═════ Input ═════

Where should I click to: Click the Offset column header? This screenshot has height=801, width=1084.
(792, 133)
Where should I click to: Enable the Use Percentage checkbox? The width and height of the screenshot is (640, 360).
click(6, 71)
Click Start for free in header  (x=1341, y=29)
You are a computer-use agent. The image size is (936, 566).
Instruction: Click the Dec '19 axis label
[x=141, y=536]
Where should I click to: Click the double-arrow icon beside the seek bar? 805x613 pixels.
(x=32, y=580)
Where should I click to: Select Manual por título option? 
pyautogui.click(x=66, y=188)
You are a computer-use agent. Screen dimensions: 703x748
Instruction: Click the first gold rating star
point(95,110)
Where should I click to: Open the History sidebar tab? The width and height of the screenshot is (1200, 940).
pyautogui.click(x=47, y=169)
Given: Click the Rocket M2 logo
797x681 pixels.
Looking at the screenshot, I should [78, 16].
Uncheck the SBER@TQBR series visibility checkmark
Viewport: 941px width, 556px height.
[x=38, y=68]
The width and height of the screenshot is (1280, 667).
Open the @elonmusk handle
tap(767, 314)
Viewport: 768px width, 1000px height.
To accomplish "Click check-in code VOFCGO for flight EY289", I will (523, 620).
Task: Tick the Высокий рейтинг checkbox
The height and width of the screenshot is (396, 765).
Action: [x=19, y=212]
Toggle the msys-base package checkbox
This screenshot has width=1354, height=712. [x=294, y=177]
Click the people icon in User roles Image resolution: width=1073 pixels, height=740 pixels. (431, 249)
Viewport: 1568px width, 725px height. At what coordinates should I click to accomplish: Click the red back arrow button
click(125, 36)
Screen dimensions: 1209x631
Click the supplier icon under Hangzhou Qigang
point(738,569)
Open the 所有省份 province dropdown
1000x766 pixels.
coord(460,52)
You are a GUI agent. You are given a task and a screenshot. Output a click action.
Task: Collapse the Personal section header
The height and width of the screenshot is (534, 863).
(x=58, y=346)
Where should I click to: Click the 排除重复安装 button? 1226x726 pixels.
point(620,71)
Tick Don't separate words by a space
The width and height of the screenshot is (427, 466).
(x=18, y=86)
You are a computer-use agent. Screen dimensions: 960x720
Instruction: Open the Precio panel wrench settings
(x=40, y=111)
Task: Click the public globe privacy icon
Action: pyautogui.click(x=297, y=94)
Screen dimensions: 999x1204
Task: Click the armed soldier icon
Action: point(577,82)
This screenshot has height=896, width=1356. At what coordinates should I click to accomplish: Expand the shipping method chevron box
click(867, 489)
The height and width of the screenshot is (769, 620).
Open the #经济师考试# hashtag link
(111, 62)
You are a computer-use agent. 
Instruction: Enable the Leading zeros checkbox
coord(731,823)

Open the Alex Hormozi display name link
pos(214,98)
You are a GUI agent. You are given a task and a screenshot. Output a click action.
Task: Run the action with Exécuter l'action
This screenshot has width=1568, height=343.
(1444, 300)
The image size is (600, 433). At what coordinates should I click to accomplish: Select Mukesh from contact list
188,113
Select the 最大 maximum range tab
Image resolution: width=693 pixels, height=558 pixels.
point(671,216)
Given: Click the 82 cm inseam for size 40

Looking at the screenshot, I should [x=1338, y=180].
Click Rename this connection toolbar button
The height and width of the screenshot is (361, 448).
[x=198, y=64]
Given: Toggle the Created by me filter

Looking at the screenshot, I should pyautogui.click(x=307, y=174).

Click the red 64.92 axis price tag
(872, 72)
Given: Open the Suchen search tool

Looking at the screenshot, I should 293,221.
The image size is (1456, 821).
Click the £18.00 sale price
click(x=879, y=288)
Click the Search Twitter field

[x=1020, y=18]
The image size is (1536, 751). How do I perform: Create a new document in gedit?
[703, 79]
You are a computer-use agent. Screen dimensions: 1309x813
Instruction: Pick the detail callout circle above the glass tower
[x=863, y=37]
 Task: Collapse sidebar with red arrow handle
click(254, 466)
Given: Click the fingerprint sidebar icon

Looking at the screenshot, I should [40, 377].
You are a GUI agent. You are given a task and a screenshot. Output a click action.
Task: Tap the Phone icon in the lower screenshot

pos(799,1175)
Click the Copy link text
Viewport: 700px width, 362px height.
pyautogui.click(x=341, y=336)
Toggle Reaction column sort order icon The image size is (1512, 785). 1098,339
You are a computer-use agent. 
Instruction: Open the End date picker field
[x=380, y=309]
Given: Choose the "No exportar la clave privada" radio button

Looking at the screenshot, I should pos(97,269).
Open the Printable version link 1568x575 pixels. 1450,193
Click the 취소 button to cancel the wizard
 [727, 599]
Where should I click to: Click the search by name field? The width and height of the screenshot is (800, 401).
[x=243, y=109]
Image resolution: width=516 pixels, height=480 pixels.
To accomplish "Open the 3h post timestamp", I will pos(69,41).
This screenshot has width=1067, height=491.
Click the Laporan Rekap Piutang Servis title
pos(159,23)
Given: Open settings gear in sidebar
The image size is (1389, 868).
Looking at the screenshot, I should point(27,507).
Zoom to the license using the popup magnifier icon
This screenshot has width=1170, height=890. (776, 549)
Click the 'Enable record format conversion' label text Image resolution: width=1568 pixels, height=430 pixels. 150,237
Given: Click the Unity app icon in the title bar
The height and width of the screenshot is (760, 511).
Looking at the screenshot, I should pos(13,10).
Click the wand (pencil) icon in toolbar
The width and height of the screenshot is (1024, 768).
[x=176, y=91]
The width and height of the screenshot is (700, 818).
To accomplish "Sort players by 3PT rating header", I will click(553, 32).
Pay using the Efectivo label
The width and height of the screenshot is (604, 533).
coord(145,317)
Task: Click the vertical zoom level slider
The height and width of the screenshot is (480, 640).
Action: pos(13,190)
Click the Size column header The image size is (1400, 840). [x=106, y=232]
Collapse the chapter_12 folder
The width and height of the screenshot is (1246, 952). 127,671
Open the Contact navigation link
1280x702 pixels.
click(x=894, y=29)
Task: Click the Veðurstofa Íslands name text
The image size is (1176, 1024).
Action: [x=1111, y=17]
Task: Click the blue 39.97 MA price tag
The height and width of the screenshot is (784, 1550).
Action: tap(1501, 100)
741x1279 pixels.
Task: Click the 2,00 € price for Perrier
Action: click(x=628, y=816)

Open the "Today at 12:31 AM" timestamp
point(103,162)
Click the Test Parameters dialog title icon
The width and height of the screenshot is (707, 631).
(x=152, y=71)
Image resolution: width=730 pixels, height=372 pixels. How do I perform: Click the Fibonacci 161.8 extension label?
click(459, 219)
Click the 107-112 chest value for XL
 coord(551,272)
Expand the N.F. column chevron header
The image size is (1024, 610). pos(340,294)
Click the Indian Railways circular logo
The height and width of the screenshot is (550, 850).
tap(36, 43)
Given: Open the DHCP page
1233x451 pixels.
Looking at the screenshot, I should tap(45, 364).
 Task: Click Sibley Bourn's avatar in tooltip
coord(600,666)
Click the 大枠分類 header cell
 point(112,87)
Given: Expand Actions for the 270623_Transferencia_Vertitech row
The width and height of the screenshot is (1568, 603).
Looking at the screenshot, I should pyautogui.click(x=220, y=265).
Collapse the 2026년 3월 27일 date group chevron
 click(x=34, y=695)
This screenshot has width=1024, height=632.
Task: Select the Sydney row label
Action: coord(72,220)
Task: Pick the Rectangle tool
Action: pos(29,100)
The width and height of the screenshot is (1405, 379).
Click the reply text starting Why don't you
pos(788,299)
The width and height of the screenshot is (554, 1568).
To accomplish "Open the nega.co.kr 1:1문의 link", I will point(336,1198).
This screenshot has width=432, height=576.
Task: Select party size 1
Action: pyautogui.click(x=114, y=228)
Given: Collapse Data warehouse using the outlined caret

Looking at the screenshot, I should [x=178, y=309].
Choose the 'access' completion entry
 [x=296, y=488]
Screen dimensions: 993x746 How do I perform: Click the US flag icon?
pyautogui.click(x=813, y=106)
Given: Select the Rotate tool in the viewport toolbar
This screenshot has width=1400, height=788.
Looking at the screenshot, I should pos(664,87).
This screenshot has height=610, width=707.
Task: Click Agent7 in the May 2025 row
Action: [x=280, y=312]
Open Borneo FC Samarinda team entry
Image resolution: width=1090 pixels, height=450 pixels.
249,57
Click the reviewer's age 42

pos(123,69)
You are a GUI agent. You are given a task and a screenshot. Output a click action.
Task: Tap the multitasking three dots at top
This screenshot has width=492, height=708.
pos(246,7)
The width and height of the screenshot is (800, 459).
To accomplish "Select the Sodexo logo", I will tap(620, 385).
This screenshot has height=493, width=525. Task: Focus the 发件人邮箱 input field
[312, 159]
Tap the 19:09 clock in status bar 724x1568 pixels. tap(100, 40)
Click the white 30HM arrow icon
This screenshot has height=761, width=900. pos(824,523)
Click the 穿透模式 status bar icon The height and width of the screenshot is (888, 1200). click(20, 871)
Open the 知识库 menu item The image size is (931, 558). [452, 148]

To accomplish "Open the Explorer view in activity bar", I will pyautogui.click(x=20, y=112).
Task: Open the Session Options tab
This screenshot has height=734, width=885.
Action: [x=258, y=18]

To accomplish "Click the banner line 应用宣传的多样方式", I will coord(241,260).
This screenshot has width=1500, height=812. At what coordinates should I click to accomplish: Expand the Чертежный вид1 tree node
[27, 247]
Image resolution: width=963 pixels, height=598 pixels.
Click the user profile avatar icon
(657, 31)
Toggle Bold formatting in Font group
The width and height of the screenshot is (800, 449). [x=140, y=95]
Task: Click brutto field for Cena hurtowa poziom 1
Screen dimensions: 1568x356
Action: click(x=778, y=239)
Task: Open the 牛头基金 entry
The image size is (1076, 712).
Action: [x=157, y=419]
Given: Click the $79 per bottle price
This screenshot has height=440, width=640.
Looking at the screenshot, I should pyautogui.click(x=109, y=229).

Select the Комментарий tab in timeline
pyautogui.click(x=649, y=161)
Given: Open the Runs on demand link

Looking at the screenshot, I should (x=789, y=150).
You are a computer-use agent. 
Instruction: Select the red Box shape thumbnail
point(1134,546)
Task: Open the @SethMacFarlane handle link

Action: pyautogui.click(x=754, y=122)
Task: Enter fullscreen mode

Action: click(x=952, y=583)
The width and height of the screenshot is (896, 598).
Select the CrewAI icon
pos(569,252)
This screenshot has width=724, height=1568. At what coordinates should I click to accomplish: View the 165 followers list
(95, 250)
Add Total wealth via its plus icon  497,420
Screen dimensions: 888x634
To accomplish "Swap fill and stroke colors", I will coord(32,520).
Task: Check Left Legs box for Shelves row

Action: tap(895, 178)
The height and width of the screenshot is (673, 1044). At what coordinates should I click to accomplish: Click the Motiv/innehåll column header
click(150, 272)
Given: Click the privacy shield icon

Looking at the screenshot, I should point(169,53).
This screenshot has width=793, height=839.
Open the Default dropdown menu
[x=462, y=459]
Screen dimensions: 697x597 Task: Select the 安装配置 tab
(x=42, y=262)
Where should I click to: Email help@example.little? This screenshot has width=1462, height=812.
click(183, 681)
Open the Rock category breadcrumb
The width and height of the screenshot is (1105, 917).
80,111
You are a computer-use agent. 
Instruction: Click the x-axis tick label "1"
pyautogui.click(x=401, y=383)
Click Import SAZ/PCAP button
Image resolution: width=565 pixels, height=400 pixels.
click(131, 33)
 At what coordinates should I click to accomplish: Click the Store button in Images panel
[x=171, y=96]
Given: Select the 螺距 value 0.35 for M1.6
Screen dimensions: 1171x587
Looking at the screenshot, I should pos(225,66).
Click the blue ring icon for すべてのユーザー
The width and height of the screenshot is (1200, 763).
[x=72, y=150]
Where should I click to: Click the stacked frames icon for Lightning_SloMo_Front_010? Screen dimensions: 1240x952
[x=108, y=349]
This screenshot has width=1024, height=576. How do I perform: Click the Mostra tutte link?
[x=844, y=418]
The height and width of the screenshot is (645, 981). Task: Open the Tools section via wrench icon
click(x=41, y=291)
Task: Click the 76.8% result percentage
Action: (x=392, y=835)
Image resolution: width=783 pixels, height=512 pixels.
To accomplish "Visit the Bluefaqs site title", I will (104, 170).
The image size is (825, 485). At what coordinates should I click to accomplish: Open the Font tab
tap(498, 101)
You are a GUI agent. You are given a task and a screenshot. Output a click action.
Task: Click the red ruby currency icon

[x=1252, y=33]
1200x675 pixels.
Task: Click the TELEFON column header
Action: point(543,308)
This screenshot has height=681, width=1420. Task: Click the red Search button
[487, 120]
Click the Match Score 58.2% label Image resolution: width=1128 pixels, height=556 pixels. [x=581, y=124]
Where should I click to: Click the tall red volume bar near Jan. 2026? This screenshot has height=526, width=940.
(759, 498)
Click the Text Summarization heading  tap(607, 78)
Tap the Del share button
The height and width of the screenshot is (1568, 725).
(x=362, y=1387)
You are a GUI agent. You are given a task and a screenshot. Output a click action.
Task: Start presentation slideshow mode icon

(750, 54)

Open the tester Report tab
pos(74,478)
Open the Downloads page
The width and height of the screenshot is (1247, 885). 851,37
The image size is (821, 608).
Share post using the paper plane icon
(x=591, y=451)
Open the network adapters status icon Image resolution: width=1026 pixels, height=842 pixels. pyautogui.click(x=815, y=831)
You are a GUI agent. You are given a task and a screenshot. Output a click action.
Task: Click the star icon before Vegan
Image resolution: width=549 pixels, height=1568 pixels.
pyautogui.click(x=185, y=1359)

═════

* [What the task asks]
Your task is to restate, word for word, the lines from the beginning of the records to the line with "Click Start for", inclusive.

* [Response area]
Where should I click to: Click the Offset column header? This screenshot has height=801, width=1084.
(792, 133)
Where should I click to: Enable the Use Percentage checkbox? The width and height of the screenshot is (640, 360).
click(6, 71)
Click Start for free in header  (x=1341, y=29)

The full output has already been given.